Le confinement qui accompagne la pandémie pourrait exacerber les débalancements du microbiote qui sont associés aux troubles mentaux, de la dépression à l’alzheimer en passant par la maniaco-dépression, la schizophrénie et le parkinson, selon une sommité du microbiote de l’Université de Colombie-Britannique, Brett Finlay. « La baisse de la diversité du microbiote qu’on observe depuis quelques décennies va s’accélérer avec le confinement, dit M. Finlay, qui a publié en janvier dans la revue Proceedings of the National Academy of Sciences (PNAS) un essai sur le sujet.

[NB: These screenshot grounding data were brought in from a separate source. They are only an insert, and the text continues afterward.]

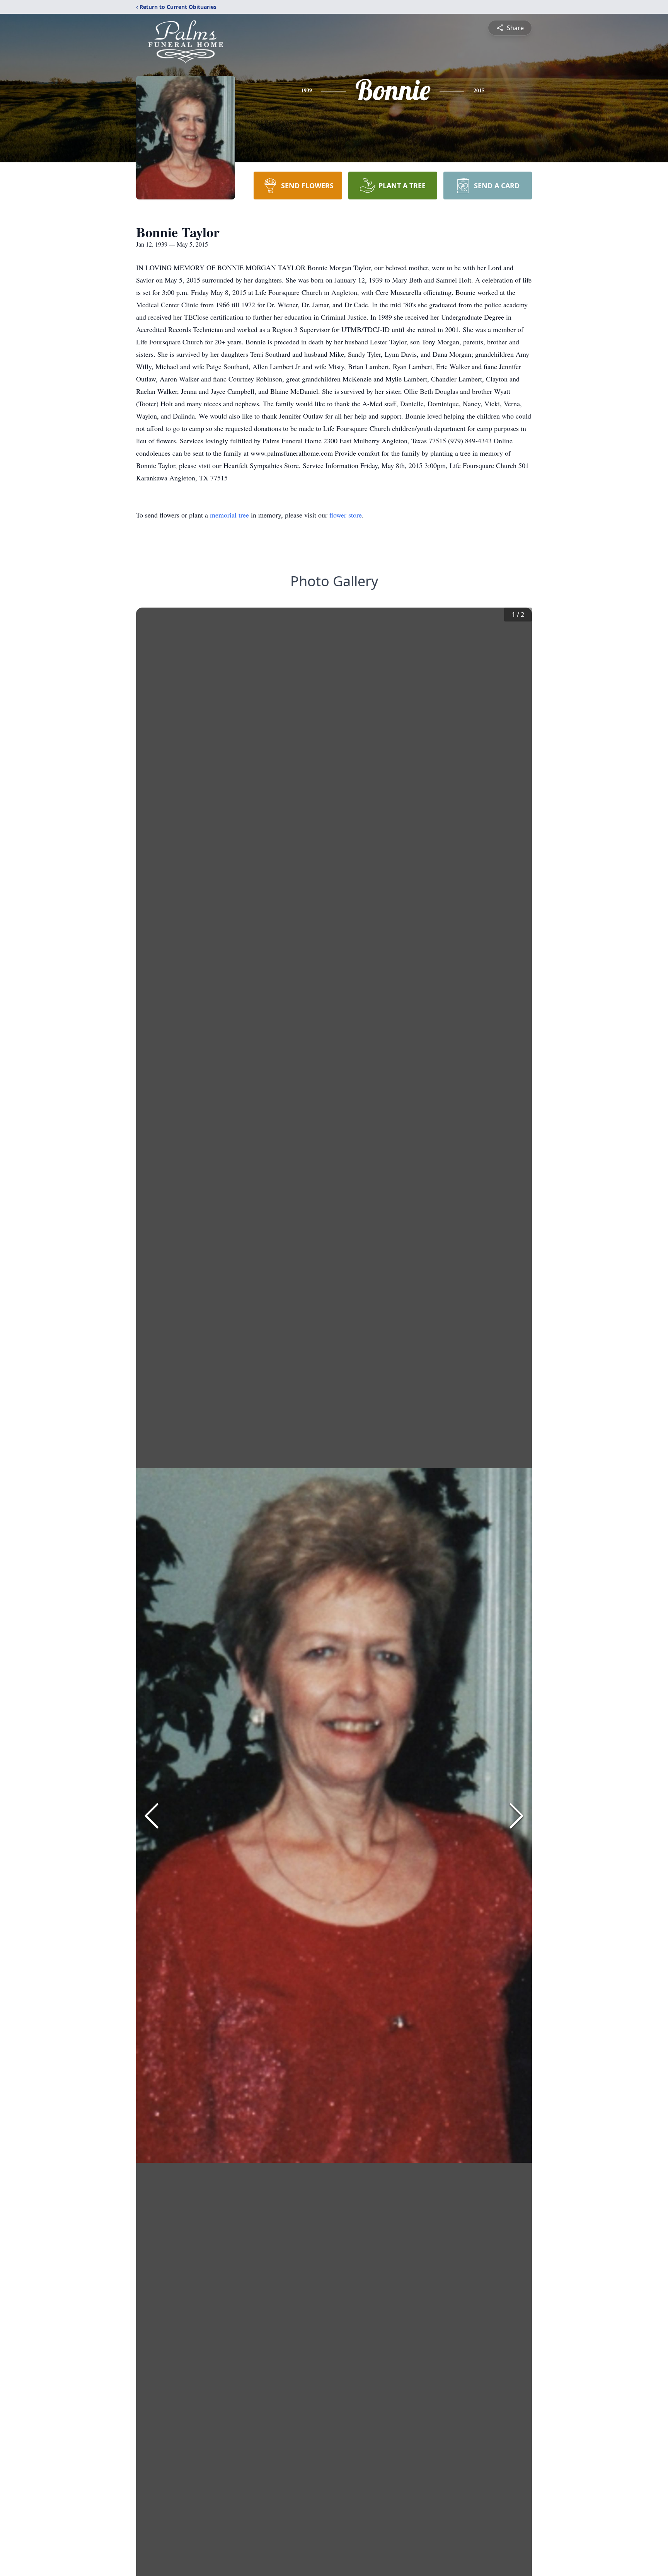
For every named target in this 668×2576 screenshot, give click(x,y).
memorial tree (229, 514)
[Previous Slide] (151, 1815)
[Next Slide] (516, 1815)
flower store (345, 514)
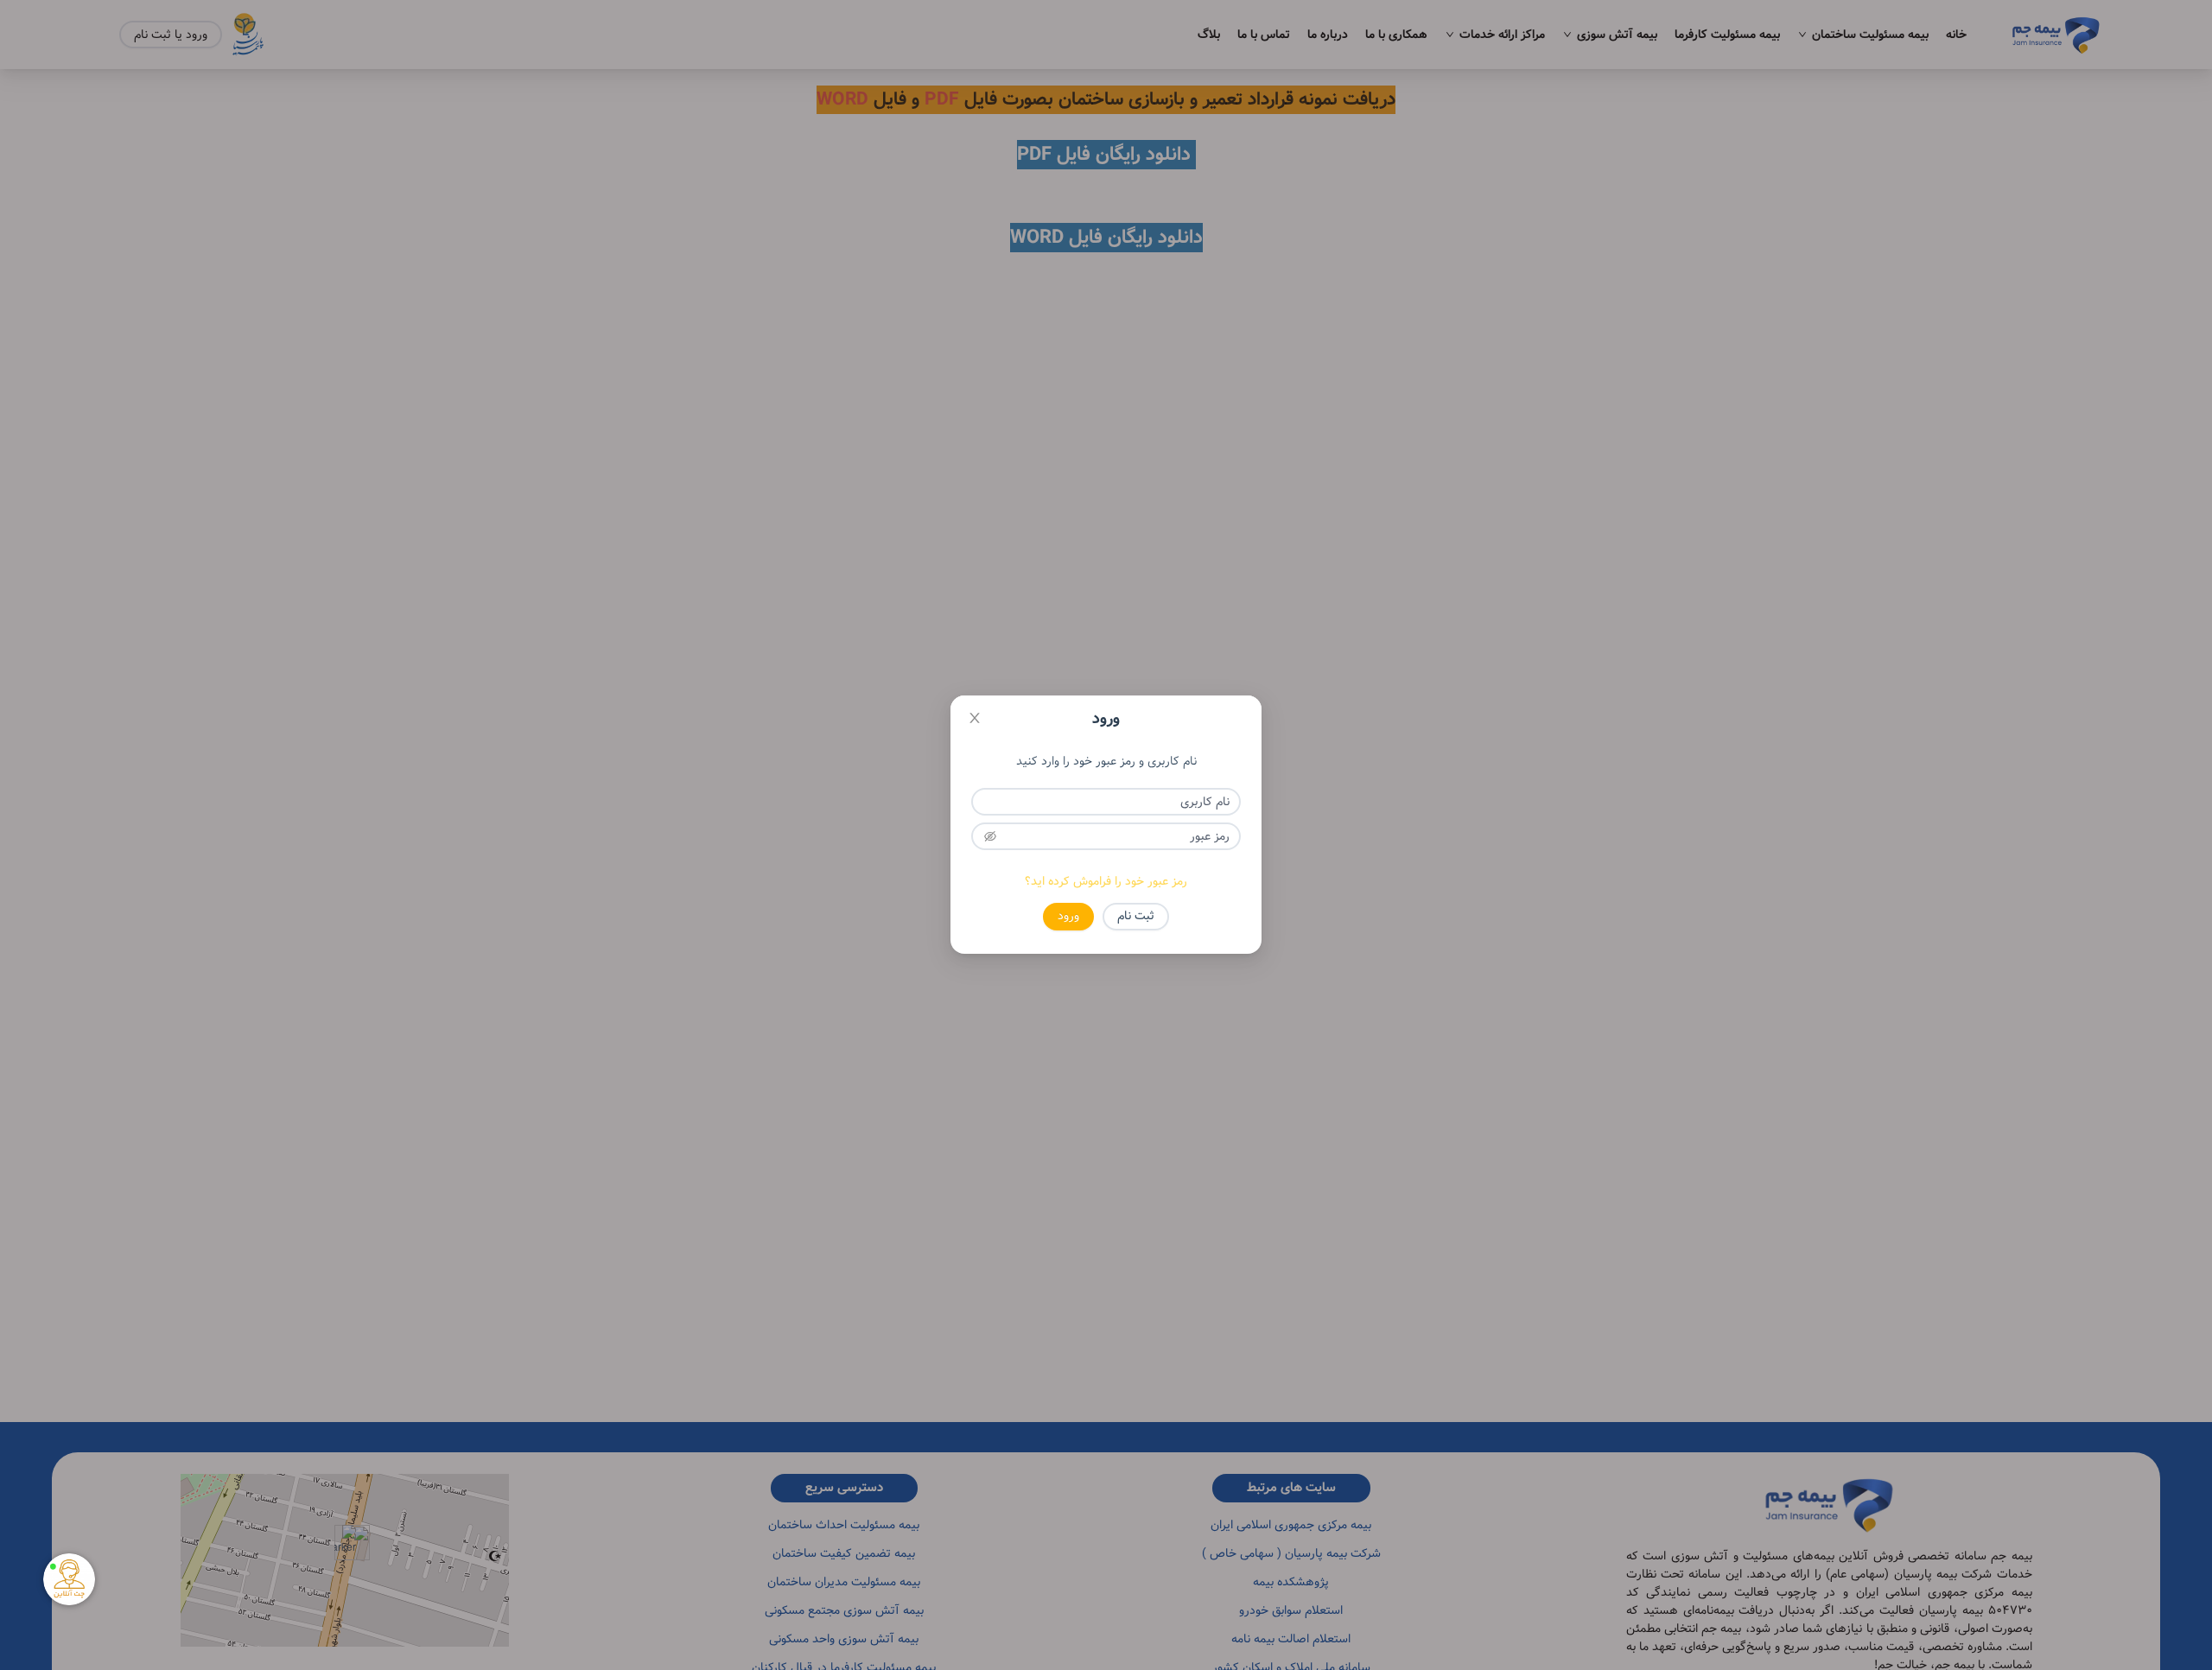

Tous les troubles associés à l’inflammation du microbiote risquent d’être plus fréquents, les troubles mentaux, mais aussi certains types d’obésité. Il semble par ailleurs que la gravité de la COVID-19 soit affectée par certains types de bactéries gastro-intestinales. Et certaines bactéries associées à l’eau non potable, dans les bidonvilles, semblent protéger contre l’inflammation et contre la COVID-19 grave. »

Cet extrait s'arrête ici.